ISO 18788 Clause 6.2.2 outlines the requirements for establishing, implementing, and maintaining programs to achieve security operations and risk treatment objectives within the Security Operations Management System (SOMS). Here's an explanation of the key elements of this clause:
Clause 6.2.2 - Achieving Security Operations and Risk Treatment Objectives:
-
Establishment of Programs: The organization is required to establish, implement, and maintain programs that are designed to achieve its security operations and risk treatment objectives. These programs should be tailored to control and treat risks associated with the organization's operations, subcontractors, and supply chain.
-
Optimization and Prioritization: The programs should be optimized and prioritized based on the identified risks. This means that the organization should focus its resources on addressing the most critical and significant risks first.
-
Formal and Documented Risk Treatment Process: The organization must establish, implement, and maintain a formal and documented risk treatment process. This process should consider various strategies for managing risks, including:
-
a) Removing the source of risk when possible.
-
b) Reducing the likelihood of an event and its consequences.
-
c) Mitigating harmful consequences.
-
d) Sharing the risk with other parties, including through risk insurance.
-
e) Spreading the risk across assets and functions.
-
f) Accepting the risk or pursuing opportunities through informed decision-making.
-
g) Avoiding or temporarily halting activities that pose a risk.
-
Responsibility of Top Management: Top management is responsible for key aspects of the risk treatment process, including:
-
a) Assessing the benefits and costs of different risk treatment options to determine whether risks should be removed, reduced, or retained.
-
b) Evaluating the impact of security operations programs to identify any new risks introduced.
-
c) Periodically reviewing the risk treatment process to ensure it remains effective and reflects changes in the external environment, including legal, regulatory, and other requirements, as well as changes within the organization related to policies, facilities, information management systems, activities, functions, products, services, and the supply chain.

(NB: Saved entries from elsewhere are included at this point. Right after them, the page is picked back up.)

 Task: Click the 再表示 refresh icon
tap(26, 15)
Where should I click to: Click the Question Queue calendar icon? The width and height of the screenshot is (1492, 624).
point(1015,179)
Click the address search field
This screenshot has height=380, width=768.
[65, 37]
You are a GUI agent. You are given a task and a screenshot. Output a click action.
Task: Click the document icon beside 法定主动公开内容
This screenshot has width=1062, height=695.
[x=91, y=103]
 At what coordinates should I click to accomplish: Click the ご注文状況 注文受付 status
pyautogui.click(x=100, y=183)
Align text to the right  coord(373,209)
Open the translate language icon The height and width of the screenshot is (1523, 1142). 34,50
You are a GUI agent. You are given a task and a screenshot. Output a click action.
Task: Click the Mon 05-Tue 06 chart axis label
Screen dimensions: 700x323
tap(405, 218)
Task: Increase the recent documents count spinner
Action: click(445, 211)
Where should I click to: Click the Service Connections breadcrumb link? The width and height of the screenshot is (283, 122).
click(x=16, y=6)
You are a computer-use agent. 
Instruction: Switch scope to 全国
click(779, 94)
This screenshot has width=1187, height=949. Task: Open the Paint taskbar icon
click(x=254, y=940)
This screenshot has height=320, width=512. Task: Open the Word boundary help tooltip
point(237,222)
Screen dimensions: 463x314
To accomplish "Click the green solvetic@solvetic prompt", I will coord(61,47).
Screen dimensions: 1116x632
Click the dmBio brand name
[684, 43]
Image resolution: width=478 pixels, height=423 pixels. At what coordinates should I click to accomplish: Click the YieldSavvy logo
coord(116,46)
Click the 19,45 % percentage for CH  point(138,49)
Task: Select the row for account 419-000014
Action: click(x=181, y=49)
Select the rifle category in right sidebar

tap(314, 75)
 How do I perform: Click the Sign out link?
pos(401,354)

In summary, this clause emphasizes the need for structured programs to address security operations and risk treatment objectives effectively. It also underscores the importance of a documented risk treatment process that considers various strategies for managing risks. Top management plays a crucial role in assessing options, evaluating program impacts, and ensuring that risk treatment remains aligned with changing requirements and organizational developments.